Constraints from metamorphism and mineralization
Published:January 01, 2008
Where plates converge, one-sided subduction generates two contrasting thermal environments in the subduction zone (low dT/dP) and in the arc and subduction zone backarc or orogenic hinterland (high dT/dP). This duality of thermal regimes is the hallmark of modern plate tectonics, which is imprinted in the ancient rock record as penecontemporaneous metamorphic belts of two contrasting types, one characterized by higher-pressure–lower-temperature metamorphism and the other characterized by higher-temperature–lower-pressure metamorphism.
Granulite facies ultrahigh-temperature metamorphism (G-UHTM) is documented in the rock record predominantly from the Neoarchean to the Cambrian, although it may be inferred at depth in some younger Phanerozoic orogenic systems. Medium-temperature eclogite–high-pressure granulite metamorphism (E-HPGM) also is first recognized in the Neoarchean, although well-characterized examples are rare in the Neoarchean-to-Paleoproterozoic transition, and occurs at intervals throughout the Proterozoic and Paleozoic rock record. The first appearance of E-HPGM belts in the rock record registers a change in geodynamics that generated sites of lower heat flow than previously seen, inferred to be associated with subduction-to-collision orogenesis. The appearance of coeval G-UHTM belts in the rock record registers contemporary sites of high heat flow, inferred to be similar to modern arcs, abd backarcs, or orogenic hinterlands, where more extreme temperatures were imposed on crustal rocks than previously recorded. Blueschists first became evident in the Neoproterozoic rock record, and lawsonite blueschists, low-temperature eclogites (high-pressure metamorphism, HPM), and ultrahigh-pressure metamorphism (UHPM) characterized by coesite or diamond are predominantly Phanerozoic phenomena. HPM-UHPM registers low to intermediate apparent thermal gradients typically associated with modern subduction zones and the eduction of deeply subducted lithosphere, including the eduction of continental crust subducted during the early stage of the collision process in subduction-to-collision orogenesis. During the Phanerozoic, most UHPM belts have developed by closure of relatively short-lived ocean basins that opened due to rearrangement of the continental lithosphere within a continent-dominated hemisphere as Eurasia was formed from Rodinian orphans and joined with Gondwana in Pangea, and then due to successive closure of the Paleo-Tethys and Neo-Tethys Oceans as the East Gondwanan sector of Pangea began to fragment and disperse.

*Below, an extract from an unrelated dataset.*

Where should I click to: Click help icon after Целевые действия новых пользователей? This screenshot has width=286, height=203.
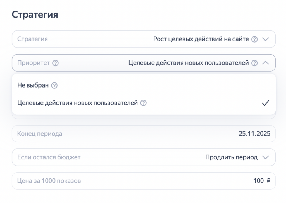pyautogui.click(x=143, y=103)
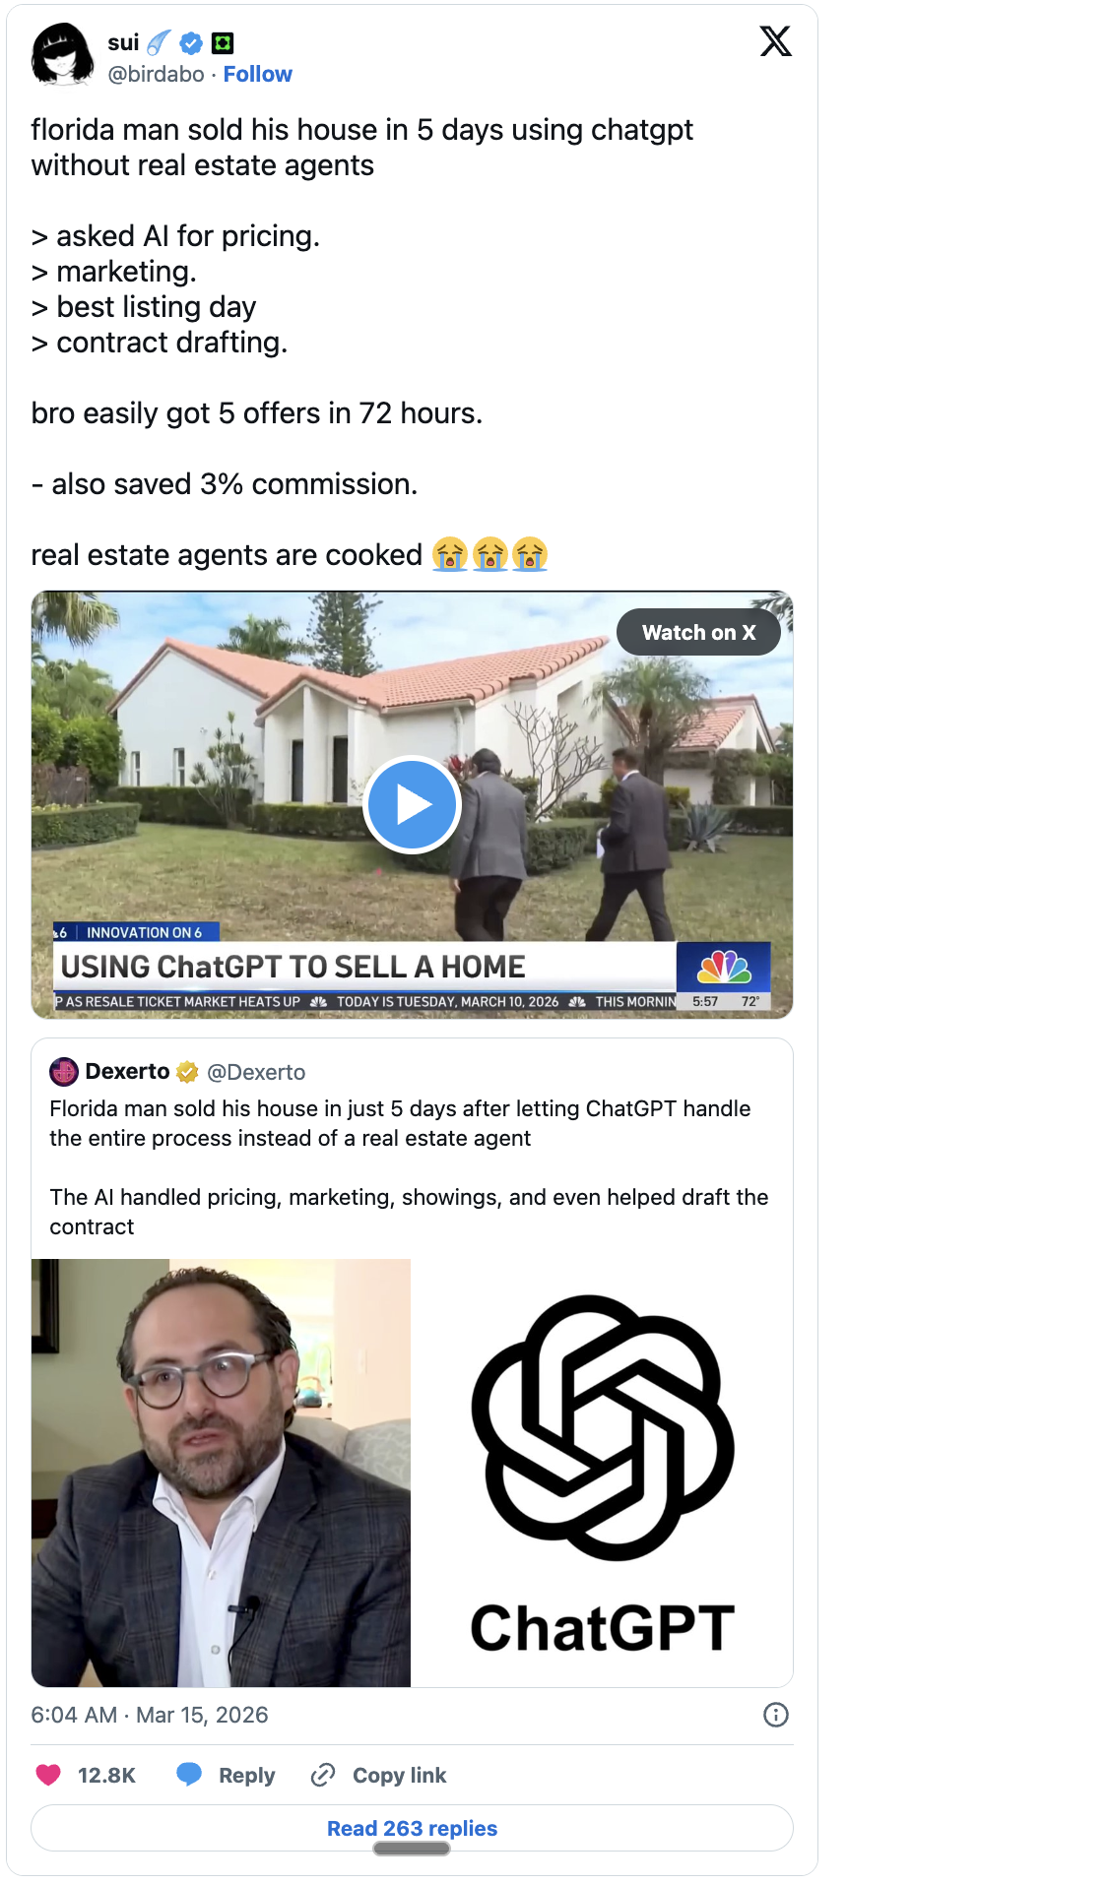Open the ChatGPT logo image

point(603,1473)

The occurrence of both G-UHTM and E-HPGM belts since the Neoarchean manifests the onset of a “Proterozoic plate tectonics regime,” which evolved during a Neoproterozoic transition to the “modern plate tectonics regime” characterized by HPM-UHPM. The “Proterozoic plate tectonics regime” may have begun locally during the Mesoarchean to Neoarchean and may only have become global during the Neoarchean-to-Paleoproterozoic transition. The age distribution of metamorphic belts that record extreme conditions of metamorphism is not uniform. Extreme metamorphism occurs at times of amalgamation of continental lithosphere into supercratons (Mesoarchean to Neoarchean) and supercontinents (Paleoproterozoic to Phanerozoic), and along sutures due to the internal rearrangement of continental lithosphere within a continent-dominated hemisphere during the life of a supercontinent.